Nu is het ontwikkelen van personeel in vele organisaties een thema waar al ruim aandacht aan besteed wordt. Desondanks blijkt keer op keer uit scores van belevingsonderzoeken onder medewerkers dat de feitelijke praktijk van het ontwikkelen van medewerkers achterblijft bij de nu geldende normen. Het bewustzijn dat ontwikkelen kan, moet en bovendien zeer bevredigend is, is de laatste jaren sterk opgekomen.

In de praktijk blijkt dat vele huidige initiatieven, zoals Management Development, werken met trainees en collectieve opleidingprogramma´s, zich nog te veel richten op een kleine, selecte groep medewerkers. Het besef dat een ontwikkelbeleid voor de gehele organisatie en al haar medewerkers moet gelden, begint nu door te dringen.
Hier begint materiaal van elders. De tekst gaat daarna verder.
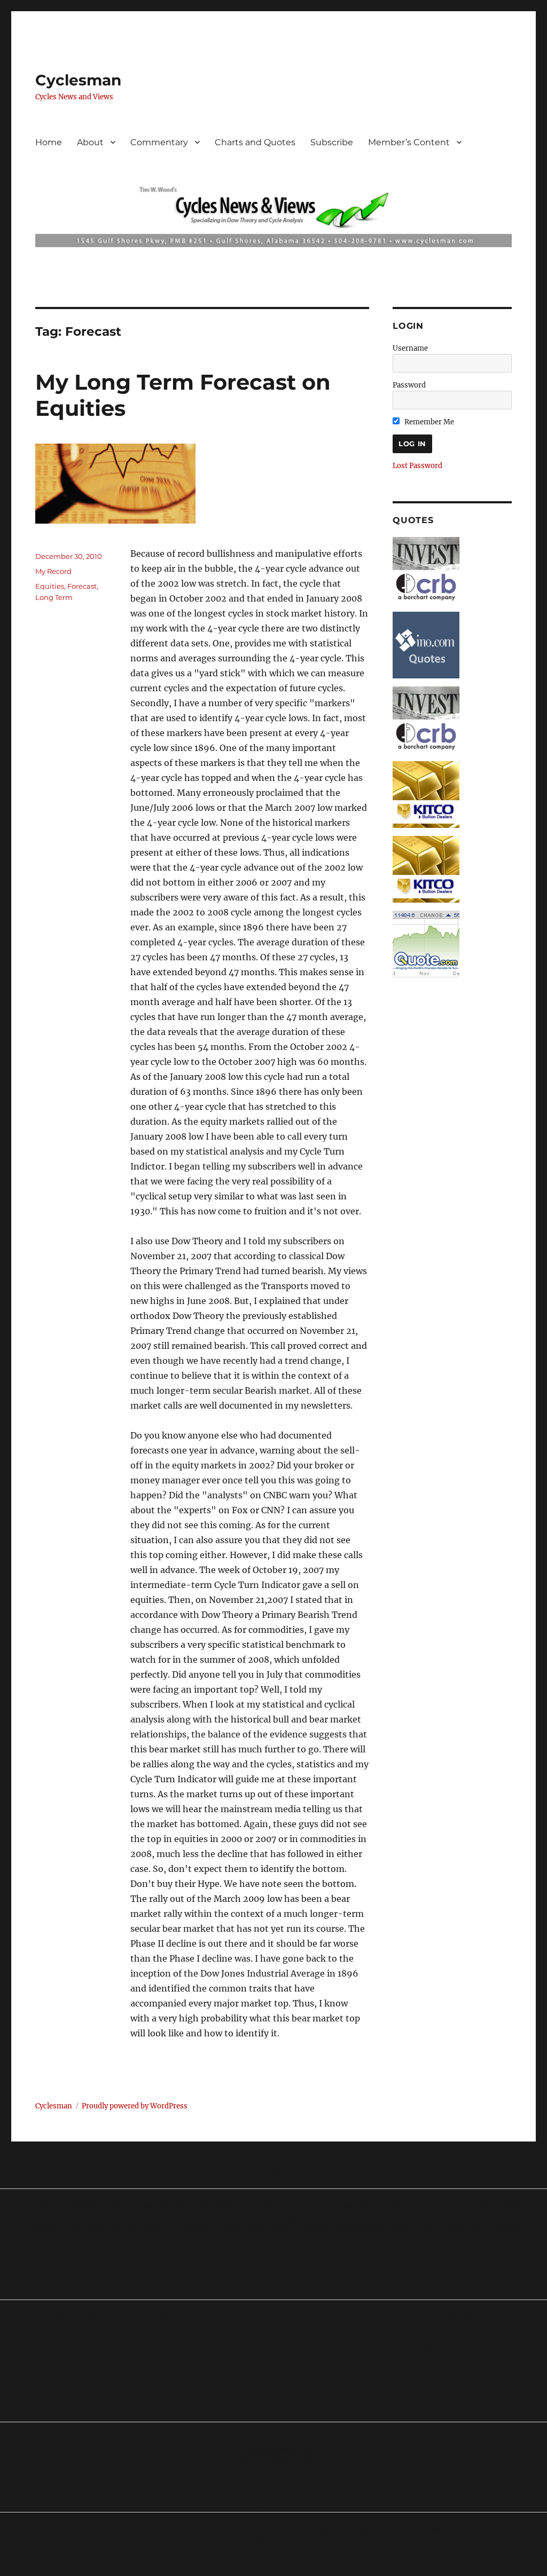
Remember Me (428, 421)
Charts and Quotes (255, 142)
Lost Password (417, 465)
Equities (49, 586)
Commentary (159, 142)
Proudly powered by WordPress (134, 2106)
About (90, 142)
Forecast (82, 586)
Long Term (54, 597)
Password (409, 385)
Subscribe (331, 142)
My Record (53, 571)
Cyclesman (78, 80)
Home (48, 142)
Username (410, 348)
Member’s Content (409, 142)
Teneinde dit ontwikkelbeleid vorm te geven is een referentiekader nodig dat richting geeft aan een gecoördineerde aanpak van het ontwikkelvraagstuk. Dit artikel poogt middels de uiteenzetting van de Ontwikkelbalans een kader te scheppen om de ontwikkelkracht van organisaties in kaart te brengen en op basis hiervan gerichte acties op te zetten om deze ontwikkelkracht te doen toenemen.

2. De doelstelling van de Ontwikkelbalans

De ontwikkelbalans wordt gebruikt als instrument om een gemeenschappelijk referentiekader te ontwikkelen, een soort taal, om verschijnselen rond het ontwikkelen in en van organisaties te begrijpen en te sturen. Vanuit dit referentiekader kan er worden gediagnosticeerd en geacteerd.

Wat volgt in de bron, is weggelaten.